### Your assignment
When you reach the line containing "Toggle Control DLL modules load checkbox", begin reproducing the material exactly, stop after the line containing "The image size is (1024, 1024).", and leave out any pictures along the way.

### Provided records

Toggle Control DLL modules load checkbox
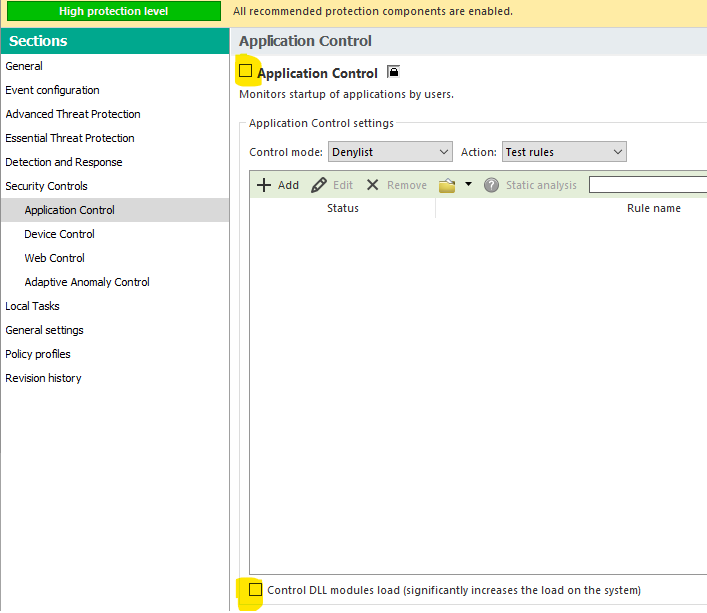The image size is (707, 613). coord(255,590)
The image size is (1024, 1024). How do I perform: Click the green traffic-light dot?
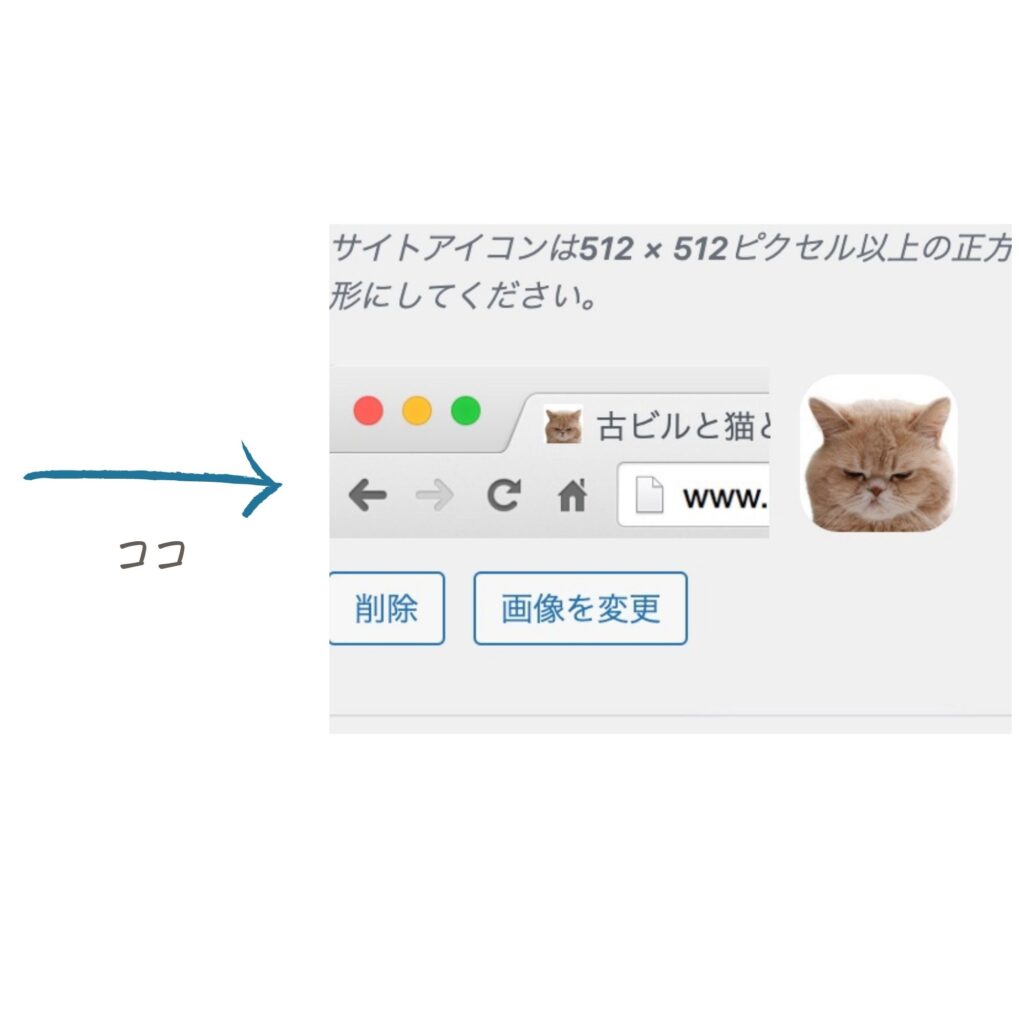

...

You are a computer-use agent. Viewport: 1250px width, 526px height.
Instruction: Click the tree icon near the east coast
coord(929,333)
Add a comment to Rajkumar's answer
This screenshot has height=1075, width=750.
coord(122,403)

* * *

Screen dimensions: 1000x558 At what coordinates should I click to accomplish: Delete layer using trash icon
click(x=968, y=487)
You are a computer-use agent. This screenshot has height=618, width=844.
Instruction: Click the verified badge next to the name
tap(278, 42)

### Solution to this task
Toggle Control DLL modules load checkbox
The image size is (707, 613). coord(255,590)
The image size is (1024, 1024). How do I perform: Click the green traffic-light dot?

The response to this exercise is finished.